Премьера «Треуголки» с успехом прошла 22 июля. До закрытия Сезона в Альгамбре оставалась неделя, и за это время новый балет показали шесть раз. Незадолго до отпуска Дягилев заключил контракт с конкурентом Столла, Альфредом Батом, на выступление труппы в лондонском Театре Эмпайр, с конца сентября и в течение почти трёх месяцев. Именно Бат подписывал в начале 1914 года договор с Нижинским, когда тот попытался создать собственную небольшую труппу после увольнения из «Русских балетов», но продержался на сцене Театра Палас менее двух недель. Между тем о Нижинском продолжали поступать тревожные вести. Этой весной известный психиатр в Цюрихе поставил окончательный диагноз его болезни — неизлечимая шизофрения. «Кто видел, как танцует Нижинский, останется навеки обездолен этой утратой и долго будет думать с содроганием о его уходе в бездну печального безумия», — писала поэтесса Анна де Ноай, принимавшая близкое участие в деятельности комитетов первых Русских сезонов в Париже.
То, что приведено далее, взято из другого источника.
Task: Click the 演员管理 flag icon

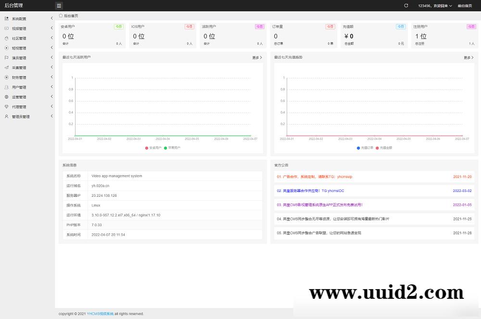Action: [x=7, y=58]
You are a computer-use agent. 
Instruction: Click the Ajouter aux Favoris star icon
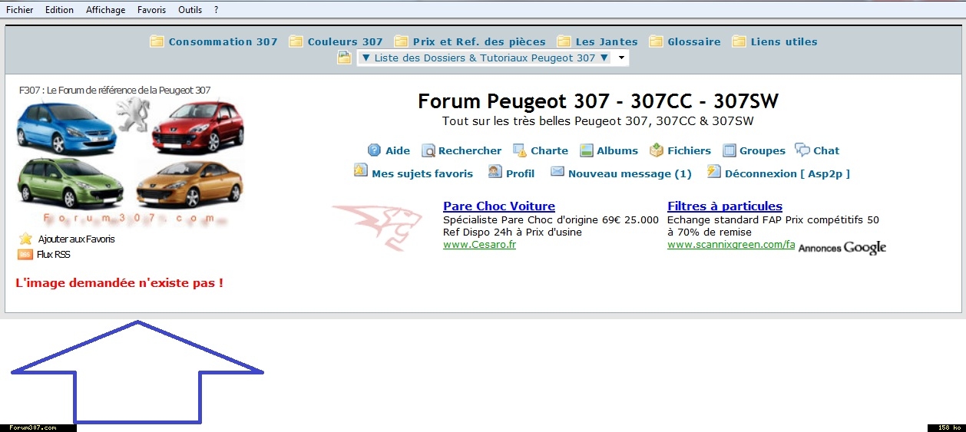25,239
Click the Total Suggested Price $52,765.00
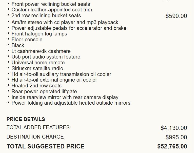196x153 pixels. (x=172, y=146)
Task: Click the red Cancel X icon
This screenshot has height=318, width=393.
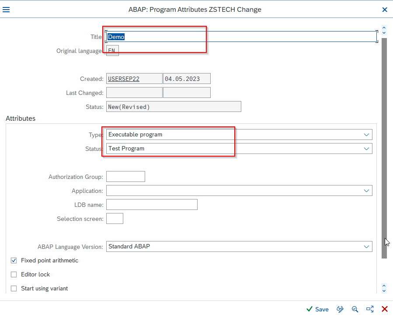Action: pos(385,309)
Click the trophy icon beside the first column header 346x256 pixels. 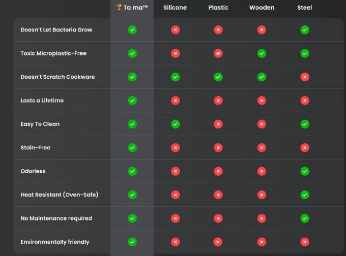coord(119,8)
В последней декаде июля Дягилев получил письмо из Финляндии от Вальтера Нувеля, недавно покинувшего Россию. Перед отъездом в конце мая Нувель отдал на хранение документы своего личного архива Сомову и немало шокировал его на прощание «противными, циничными» разговорами. «Подлинная стихийность» революционных событий уже не радовала его. Он так и не смог найти себе применение в новых условиях, называемых им «чудовищным кошмаром», хотя и заседал после Февральской революции в каких-то «комиссиях художников». В дальнейшем он стал избегать общения с Бенуа. И тот после случайной встречи с Валечкой записал в дневнике: «На моё приглашение отнёсся уклончиво. Видно, мой квазибольшевизм ему претит».
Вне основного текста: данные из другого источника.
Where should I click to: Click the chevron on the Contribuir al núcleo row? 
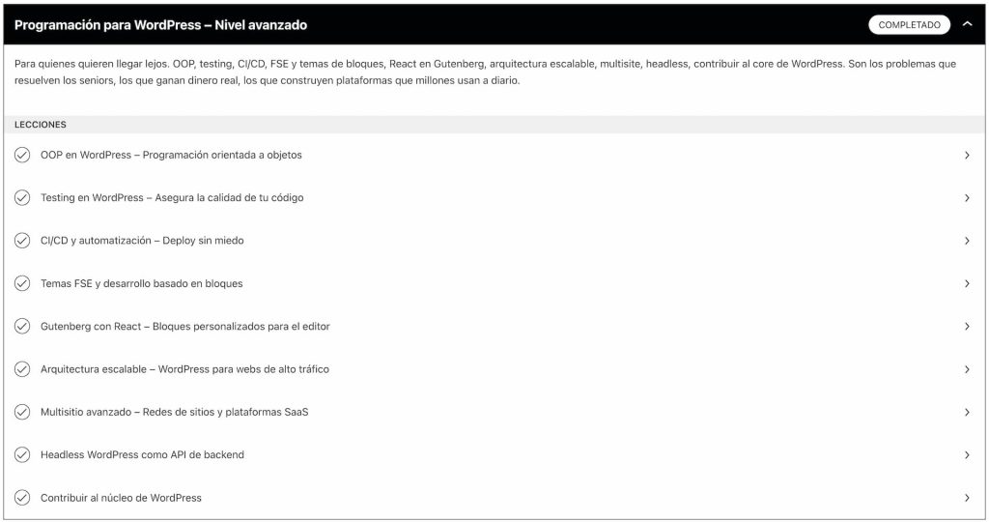point(967,498)
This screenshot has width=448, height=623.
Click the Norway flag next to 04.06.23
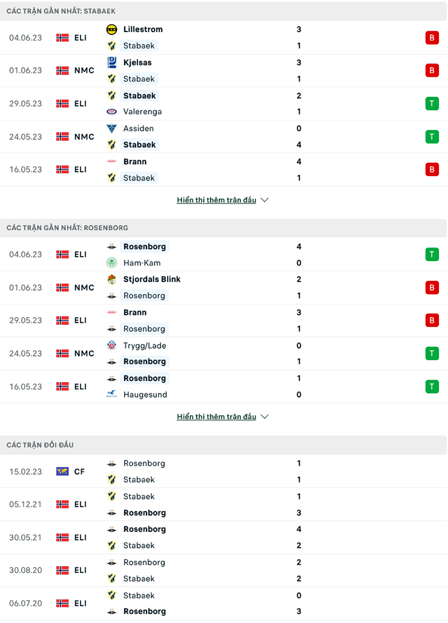62,38
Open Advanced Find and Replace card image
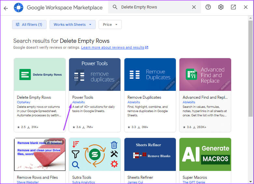 (x=205, y=75)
Из письма Нувеля Дягилев узнал, что его мать очень больна, «её состояние весьма тяжёлое». Когда он прочитал эти строки, Елены Валерьяновны уже не стало. Пережив своего супруга на пять лет, она умерла в Петрограде 6 июня. Похоже, Дягилев об этом не знал, но сердцем — почувствовал. И впал в депрессию. 28 июля Ансерме писал из Лондона Стравинскому о недавней «болезненной беседе» с Дягилевым: «Он был сильно подавлен и утомлён, и очень много плакал. Он поведал мне, что временами готов всё бросить <…> Что он не сторонник ни большевиков, ни царской власти, что он любит Россию, но ничего для неё не может сделать, что хотел бы посвятить себя русскому искусству, но при этом ставит «Лавку» и «Треуголку», <…> что, короче говоря, он живёт в вымышленном мире, а не в реальном, с фальшивой удачей и фальшивым успехом, <…> и что он больше не желает так жить».
Август Дягилев провёл в любимой Венеции, где уже много лет находил утешение от всех невзгод. Здесь же он строил новые планы и сумел заключить договоры с театрами Рима и Милана на гастроли «Русских балетов» с конца февраля до начала апреля следующего года. Из Венеции Дягилев отправил телеграмму Стравинскому, с которым они не виделись два года, и назначил ему на 8 сентября «абсолютно необходимую» встречу в Париже — для срочного обсуждения «спорных вопросов». Дело, по-видимому, касалось финансовой стороны их сотрудничества.